Telereal Trillium
- Type: Private company
- Industry: Property, Investment
- Founded: 1997
- Headquarters: London, England
- Key people: Russell Gurnhill (CEO)
- Products: property management, Property investment, Property development
- Number of employees: 270 (2017)
- Parent: The majority ownership of TT Group is privately held by three funds settled under the Bernard Pears 1967 Family Trust. The minority ownership of TT Group is held by an Employee Benefit Trust.
- Website: www.ttg.co.uk

= Telereal Trillium =

Property company in London, England

Telereal Trillium (now styled TT Group) is a commercial property investment, development and management company, headquartered in central London, England. The majority ownership of TT Group is privately held by three funds settled under the Bernard Pears 1967 Family Trust. The minority ownership of TT Group is held by an employee benefit trust.

==History==
Trillium was formed in 1997 to acquire the 1500000 m2 property portfolio of the Department for Work and Pensions, which it did in 1998. Acquired by Land Securities in 2000, the company was renamed Land Securities Trillium.

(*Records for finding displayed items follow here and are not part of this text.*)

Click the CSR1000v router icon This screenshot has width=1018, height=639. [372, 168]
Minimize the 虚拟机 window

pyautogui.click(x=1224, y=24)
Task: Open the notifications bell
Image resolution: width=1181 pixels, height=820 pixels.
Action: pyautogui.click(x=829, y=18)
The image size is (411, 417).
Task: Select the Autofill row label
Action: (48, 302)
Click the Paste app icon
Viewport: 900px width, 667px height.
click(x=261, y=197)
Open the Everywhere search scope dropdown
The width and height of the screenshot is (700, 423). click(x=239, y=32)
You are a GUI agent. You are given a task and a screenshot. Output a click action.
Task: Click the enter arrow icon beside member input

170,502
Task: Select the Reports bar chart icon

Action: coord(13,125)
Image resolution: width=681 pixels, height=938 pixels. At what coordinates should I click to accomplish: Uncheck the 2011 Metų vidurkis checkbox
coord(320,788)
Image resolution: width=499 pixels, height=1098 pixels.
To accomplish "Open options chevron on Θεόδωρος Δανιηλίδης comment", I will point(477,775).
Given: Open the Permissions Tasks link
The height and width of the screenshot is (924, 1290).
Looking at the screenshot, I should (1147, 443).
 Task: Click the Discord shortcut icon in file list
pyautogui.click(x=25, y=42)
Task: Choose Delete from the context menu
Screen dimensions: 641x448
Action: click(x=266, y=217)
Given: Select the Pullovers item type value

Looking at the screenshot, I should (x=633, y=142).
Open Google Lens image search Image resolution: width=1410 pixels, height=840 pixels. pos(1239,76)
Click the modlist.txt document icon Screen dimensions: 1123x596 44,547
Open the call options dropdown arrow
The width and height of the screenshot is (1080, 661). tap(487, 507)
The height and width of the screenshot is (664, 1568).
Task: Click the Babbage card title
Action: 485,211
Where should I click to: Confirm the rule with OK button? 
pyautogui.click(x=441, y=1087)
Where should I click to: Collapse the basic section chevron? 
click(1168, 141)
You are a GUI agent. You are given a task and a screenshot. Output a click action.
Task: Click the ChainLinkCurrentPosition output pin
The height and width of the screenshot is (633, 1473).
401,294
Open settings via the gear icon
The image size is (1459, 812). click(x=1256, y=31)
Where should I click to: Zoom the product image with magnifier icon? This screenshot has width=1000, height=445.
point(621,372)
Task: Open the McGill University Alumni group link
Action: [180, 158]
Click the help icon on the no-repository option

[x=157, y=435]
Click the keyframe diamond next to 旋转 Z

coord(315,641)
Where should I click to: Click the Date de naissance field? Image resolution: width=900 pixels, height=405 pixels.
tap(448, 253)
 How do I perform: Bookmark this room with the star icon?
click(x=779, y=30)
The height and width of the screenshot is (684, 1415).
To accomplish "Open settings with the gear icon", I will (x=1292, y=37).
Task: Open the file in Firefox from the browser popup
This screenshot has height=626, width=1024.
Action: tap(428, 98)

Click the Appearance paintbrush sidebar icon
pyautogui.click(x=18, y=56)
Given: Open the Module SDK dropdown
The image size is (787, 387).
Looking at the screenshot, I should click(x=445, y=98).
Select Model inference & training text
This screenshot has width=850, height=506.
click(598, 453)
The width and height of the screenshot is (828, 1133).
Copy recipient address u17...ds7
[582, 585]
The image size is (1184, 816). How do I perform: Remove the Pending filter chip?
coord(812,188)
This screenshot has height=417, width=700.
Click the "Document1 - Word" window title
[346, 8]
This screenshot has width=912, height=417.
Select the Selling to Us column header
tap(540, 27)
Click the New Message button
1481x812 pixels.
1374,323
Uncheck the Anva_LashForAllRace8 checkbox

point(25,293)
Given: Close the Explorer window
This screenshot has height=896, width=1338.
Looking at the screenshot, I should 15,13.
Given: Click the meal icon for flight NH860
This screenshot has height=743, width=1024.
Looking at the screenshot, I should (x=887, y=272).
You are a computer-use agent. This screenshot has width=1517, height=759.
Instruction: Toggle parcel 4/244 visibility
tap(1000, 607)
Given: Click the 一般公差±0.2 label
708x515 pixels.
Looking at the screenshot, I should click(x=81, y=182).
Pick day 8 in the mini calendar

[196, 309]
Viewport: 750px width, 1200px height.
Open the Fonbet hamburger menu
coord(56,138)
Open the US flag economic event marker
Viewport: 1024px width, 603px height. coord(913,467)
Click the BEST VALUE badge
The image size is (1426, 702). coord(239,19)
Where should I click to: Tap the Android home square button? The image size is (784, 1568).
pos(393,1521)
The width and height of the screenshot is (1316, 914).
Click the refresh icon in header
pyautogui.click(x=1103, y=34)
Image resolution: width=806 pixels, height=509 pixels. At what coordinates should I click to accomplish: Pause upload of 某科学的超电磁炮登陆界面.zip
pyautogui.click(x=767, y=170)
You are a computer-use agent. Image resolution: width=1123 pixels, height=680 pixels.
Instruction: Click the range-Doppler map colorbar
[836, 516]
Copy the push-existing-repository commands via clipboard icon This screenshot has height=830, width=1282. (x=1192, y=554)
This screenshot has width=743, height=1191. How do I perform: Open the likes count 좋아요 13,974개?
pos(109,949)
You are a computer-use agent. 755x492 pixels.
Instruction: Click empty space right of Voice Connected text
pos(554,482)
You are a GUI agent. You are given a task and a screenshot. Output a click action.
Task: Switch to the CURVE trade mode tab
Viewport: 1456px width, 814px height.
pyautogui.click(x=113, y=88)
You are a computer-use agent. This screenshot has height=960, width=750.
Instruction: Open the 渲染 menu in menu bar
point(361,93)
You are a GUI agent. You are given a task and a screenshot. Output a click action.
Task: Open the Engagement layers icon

In 2001, the 50/50 joint-venture company Telereal was established with William Pears Ltd, to acquire the property portfolio of British Telecom for £2.3Bn.

In 2002, Telereal began managing the property portfolios of O2 and Airwave. In 2004, Trillium signed property management agreements with Norwich Union and Barclays Bank. After Pears bought the remaining 50% interest in Telereal in 2005, the company completed the purchase of the property portfolio of the DVLA under a 20-year deal.

In 2008, Trillium signed deals to manage the property portfolios of the Royal Mail and Birmingham City Council. It then bought the project management division of AMEC, and then bought the office and branch properties of the Royal Bank of Scotland in partnership with the Prudential plc Investment Management.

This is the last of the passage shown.